Debt can feel like a heavy weight, and for many, it becomes an overwhelming cycle of trying to catch up month after month. But in our attempt to find solutions, some people fall for the worst advice—taking out loans to pay off debt. I recently received a piece of mail that illustrates this perfectly, and it’s a prime example of why borrowing more money is often the worst way to tackle your financial problems.
A Classic Debt Trap in My Mailbox
The letter that got me riled up was from a lender offering a loan to “get rid of credit card debt in as little as 36 months.” At first glance, it sounds promising. But as I read further, the details were infuriating. Not only was the offer to borrow up to $40,000, but the interest rate could climb as high as 29.99%.
What’s even worse was the sneaky pitch that allowed people to borrow for not just debt repayment but also for “other expenses like remodeling your kitchen, a family vacation, or whatever your needs might be.” This is a classic example of debt consolidation gone wrong. Instead of helping people get out of debt, these types of loans encourage them to take on more debt than necessary, which only deepens their financial struggles.
The Problem with Debt Consolidation Loans
Here’s the harsh truth: Debt consolidation loans and balance transfers are only helpful if they actually save you money. For instance, if you’re paying 24.99% interest on a credit card and transfer that balance to a card offering 0% interest for an introductory period, it can work. But even then, you need to factor in the balance transfer fee, usually around 3%.
However, borrowing more money to pay off existing debt, especially with a sky-high interest rate, is never the answer. In fact, it’s a strategy that only makes things worse in the long run.

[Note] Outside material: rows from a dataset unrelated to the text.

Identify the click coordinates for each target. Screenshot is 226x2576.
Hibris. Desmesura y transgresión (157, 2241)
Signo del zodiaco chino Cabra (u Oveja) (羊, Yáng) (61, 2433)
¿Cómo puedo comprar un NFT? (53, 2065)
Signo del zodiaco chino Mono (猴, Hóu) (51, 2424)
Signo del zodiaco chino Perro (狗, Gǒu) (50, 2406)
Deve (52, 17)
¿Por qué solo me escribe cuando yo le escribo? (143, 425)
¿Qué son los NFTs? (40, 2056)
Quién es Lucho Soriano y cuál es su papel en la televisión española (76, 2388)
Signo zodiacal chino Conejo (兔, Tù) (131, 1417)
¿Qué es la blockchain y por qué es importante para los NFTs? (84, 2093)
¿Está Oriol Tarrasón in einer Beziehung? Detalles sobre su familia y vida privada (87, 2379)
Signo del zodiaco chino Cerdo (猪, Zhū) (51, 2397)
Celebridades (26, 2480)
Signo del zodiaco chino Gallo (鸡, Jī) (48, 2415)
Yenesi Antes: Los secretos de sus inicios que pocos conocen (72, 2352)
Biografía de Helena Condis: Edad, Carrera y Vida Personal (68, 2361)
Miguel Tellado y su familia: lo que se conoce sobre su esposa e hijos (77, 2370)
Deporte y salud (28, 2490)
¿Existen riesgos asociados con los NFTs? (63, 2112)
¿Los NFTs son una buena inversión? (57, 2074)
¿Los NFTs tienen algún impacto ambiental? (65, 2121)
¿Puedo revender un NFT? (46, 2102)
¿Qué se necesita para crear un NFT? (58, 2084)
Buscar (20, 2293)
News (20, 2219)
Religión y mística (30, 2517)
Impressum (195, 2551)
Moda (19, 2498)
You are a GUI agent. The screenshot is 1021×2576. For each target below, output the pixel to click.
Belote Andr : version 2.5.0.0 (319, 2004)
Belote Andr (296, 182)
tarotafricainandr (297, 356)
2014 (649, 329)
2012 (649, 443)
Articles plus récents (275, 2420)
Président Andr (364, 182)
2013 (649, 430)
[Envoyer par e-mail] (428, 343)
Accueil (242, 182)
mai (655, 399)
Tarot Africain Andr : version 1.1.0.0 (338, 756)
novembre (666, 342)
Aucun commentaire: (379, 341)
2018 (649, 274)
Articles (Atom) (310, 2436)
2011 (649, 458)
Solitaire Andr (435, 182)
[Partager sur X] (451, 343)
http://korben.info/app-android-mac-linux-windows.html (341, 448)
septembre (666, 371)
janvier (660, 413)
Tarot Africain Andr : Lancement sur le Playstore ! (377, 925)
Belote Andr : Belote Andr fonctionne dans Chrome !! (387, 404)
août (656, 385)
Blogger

How to Get Out of Debt Without Borrowing More
The best way to get out of debt is actually the simplest—and the one that requires the most discipline: stop borrowing more money. Here’s how you can do it:
1. Track Your Spending
The first step to gaining control of your money is understanding where it’s going. Start tracking every dollar you spend, and I guarantee you’ll be shocked at how much is wasted on things you don’t need. It’s a painful process at first, but as my husband Greg often says, “To stop sucking, you first have to know you suck.” Recognizing where you’re overspending is the first step to making better choices.
2. Create a Budget
Once you know where your money is going, the next step is to create a budget. For us, we use a zero-sum budget, where we base our spending on the previous month’s income. It’s a simple system, but it works. List out your essential expenses (like bills and groceries) and compare them to your income. Once you know where your money is going, you can cut out unnecessary spending and redirect those funds toward paying off your debt.
3. Start Paying Off Debt
Once you’ve freed up some money by tracking your spending and sticking to your budget, it’s time to start paying down your debt. Whether you choose the debt snowball method (paying off your smallest debt first) or the debt avalanche method (starting with the highest interest rate), the important part is simply to start. Set up a plan and stick with it. The key to paying off debt is consistency and discipline.
The Bottom Line
Borrowing more money to get out of debt is one of the worst financial decisions you can make. While it may seem tempting to consolidate debt with a new loan, the reality is that it often leads to more debt and higher interest rates. Instead, focus on cutting your expenses, tracking your spending, and developing a plan to pay down your existing debt.
It may not be the fastest solution, but it’s the most sustainable. The best way to get ahead financially is to avoid accumulating more debt and take control of the money you already have.